Prompt
Identify each line below that contains the word "computer", and copy it out.

(Data items)
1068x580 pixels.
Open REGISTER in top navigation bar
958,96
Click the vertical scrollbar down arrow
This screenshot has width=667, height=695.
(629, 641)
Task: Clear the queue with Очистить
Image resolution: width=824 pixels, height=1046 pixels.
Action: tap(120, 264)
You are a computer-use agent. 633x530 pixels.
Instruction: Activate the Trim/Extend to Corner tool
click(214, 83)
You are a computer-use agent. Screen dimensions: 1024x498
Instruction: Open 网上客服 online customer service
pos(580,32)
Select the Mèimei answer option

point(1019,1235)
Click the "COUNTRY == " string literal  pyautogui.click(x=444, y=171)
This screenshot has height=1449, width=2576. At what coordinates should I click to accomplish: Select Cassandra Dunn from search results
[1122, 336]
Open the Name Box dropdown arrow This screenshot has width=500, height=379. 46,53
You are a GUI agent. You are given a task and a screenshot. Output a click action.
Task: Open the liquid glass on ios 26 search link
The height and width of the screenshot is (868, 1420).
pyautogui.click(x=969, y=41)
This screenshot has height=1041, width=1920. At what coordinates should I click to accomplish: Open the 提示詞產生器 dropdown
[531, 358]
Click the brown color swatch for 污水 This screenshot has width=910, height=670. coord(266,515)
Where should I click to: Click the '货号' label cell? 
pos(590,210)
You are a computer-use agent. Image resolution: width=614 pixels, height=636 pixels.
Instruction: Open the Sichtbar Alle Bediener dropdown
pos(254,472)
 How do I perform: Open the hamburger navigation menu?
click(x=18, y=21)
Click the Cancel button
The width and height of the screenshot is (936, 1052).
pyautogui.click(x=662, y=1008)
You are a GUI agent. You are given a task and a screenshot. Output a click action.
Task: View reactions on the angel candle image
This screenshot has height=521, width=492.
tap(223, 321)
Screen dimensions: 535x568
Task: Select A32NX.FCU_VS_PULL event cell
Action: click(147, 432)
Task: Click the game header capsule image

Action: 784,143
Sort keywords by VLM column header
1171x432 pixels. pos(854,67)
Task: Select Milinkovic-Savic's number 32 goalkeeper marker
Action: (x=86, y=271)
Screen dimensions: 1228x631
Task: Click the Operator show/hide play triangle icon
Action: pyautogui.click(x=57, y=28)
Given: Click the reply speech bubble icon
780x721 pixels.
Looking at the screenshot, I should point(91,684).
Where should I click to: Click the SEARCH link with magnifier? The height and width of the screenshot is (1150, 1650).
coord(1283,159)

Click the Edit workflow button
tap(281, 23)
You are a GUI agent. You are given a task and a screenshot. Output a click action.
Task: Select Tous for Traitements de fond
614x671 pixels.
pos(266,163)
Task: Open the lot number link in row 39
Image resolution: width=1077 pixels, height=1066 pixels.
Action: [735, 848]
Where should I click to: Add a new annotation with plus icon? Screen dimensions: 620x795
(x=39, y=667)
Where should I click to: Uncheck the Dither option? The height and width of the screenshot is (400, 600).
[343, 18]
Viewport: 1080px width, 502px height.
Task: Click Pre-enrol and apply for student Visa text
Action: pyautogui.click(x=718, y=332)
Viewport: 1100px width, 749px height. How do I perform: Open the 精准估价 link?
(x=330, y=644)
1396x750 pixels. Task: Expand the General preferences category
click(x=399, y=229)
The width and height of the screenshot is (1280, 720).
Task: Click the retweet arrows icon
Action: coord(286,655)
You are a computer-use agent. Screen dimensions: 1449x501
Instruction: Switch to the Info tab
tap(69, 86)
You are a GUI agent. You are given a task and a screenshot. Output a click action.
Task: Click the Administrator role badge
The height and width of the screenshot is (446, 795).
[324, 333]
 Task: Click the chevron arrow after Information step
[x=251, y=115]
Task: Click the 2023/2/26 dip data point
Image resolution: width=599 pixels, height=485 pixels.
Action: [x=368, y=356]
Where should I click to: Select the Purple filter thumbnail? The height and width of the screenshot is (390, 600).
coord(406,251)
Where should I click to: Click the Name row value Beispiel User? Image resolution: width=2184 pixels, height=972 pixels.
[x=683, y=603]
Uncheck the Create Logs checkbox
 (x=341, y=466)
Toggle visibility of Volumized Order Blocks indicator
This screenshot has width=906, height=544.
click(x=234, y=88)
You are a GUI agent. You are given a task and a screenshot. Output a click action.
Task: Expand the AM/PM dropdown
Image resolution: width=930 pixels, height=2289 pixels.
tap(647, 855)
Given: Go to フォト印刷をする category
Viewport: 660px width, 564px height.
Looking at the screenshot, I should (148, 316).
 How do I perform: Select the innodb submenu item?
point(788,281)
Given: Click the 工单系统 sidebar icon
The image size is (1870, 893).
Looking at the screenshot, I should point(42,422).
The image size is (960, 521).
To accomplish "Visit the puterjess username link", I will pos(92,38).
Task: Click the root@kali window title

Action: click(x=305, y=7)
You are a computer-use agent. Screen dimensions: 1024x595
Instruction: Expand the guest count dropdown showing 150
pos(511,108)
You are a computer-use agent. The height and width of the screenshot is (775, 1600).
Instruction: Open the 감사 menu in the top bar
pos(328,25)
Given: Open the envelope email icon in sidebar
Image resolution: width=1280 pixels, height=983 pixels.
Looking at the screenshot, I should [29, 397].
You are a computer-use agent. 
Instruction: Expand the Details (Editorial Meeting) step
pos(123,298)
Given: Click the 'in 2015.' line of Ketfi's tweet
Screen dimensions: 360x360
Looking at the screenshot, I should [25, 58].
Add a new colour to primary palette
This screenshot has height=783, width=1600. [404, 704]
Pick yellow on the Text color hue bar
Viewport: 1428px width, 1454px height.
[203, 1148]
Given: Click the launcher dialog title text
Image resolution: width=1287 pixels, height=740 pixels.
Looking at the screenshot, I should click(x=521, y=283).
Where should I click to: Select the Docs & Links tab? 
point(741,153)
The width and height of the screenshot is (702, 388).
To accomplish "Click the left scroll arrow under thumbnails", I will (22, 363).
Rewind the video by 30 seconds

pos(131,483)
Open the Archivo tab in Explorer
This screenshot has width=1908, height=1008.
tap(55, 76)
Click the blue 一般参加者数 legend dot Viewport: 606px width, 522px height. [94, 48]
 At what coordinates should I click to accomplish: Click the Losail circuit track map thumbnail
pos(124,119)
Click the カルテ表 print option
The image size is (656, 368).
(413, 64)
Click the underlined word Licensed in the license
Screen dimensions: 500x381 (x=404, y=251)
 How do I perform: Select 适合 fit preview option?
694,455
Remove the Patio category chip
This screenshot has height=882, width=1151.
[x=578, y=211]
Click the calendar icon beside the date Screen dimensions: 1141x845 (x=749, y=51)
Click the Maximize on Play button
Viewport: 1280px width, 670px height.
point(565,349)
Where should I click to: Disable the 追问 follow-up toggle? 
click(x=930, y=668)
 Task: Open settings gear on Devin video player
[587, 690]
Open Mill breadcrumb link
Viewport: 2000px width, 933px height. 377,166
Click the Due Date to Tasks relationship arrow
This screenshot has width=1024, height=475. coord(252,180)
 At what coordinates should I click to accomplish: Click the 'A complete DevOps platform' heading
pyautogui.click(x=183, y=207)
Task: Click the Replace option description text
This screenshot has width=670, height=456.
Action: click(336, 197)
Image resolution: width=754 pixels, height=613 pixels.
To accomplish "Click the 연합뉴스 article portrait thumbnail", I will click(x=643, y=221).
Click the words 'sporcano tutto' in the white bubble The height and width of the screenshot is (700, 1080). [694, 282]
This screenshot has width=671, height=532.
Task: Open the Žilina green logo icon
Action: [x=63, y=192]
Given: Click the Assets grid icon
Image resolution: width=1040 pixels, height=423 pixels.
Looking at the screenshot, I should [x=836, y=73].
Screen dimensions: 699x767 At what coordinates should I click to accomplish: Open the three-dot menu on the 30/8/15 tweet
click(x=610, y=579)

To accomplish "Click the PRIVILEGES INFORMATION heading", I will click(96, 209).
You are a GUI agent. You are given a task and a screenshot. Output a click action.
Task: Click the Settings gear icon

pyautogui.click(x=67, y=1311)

Result of this task
You are a computer-use agent. 633x530 pixels.
You are a computer-use agent. Screen dimensions: 1024x498
You are a computer-use agent. Image resolution: width=614 pixels, height=636 pixels.
You are a computer-use agent. Screen dimensions: 1449x501
You are a computer-use agent. Screen dimensions: 1024x595
You are a computer-use agent. The height and width of the screenshot is (775, 1600).
You are a computer-use agent. 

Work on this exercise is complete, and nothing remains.